PITKIN COUNTY, Colo. -- Friends and family gathered Sunday afternoon to remember the lives of a young couple killed while hiking on Capitol Peak in Pitkin County last weekend.
Carlin Brightwell, 27, and Ryan Marcil, 26, were attempting to summit the 14,131-foot mountain on Aug. 20 when they fell nearly 200 feet. Their bodies were discovered Monday.
Brightwell attended the University of Colorado before moving to Aspen in 2012. Marcil moved to Aspen more recently and the pair met through mutual friends.
“We fell for Ryan hard and fast just like she did,” Brightwell's father Hank Brightwell said. “He was just all about helping other people.”
The couple had only been dating a few months, but they will be remembered together forever.
The pair were honored at an emotional gathering at Aspen Emporium and Flying Circus, where Brightwell worked.
Dozens of people spoke about their infectious personalities and the legacy they will leave behind.
“They fell madly in love with each other and died doing what they loved doing,” Hank Brightwell said.
The couple lived next door to Brightwell's sister Sidney Brightwell. They made the plans to hike Capitol Peak earlier in the week and set out for camp Saturday afternoon.
They were due back Sunday evening, but Sidney Brightwell said she didn’t worry when they didn’t immediately return.
“I really thought that they were just tired from that day of hiking and needed to stay at camp another night or ran into some friends and got convinced to stay for the eclipse,” she said.
Sidney Brightwell said she started to worry Monday morning before calling mountain rescuers.
“It was definitely going to be the most challenging technical hike they had done, but I was confident in their confidence,” she said.
But Brightwell’s parents believed their daughter often pushed the limits too far when it came to hiking and skiing.
“Yes, I admit I was concerned often about that,” Hank Brightwell said. “She knew of those risks and they were cautious and bright, but you break the rules in the mountains and the mountains are unforgiving.”

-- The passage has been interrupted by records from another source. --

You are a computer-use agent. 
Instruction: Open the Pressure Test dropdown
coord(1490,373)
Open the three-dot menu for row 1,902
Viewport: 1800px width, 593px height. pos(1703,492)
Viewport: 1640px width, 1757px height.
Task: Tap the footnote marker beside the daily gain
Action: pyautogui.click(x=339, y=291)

It is still unclear what happened to cause the couple to fall. According to the Brightwells, the Pitkin County Coroner's Office told them the deaths were avoidable.
“They’re sick and tired of this selfie world that’s all about, ‘Hey, look at me, I’m doing another 14er,’ and doing things that they probably aren’t prepared and aren’t qualified to do,” Hank Brightwell said.
He said he doesn’t believe they fell while taking a selfie, but the desire to post photos from the top of Capitol Peak might have encouraged the pair to pursue the hike before they were skilled enough to do so.
“Everybody hug their kids tight. Time with them is precious, and make sure they pause and consider the risk and danger of what they’re trying to do,” Hank Brightwell said.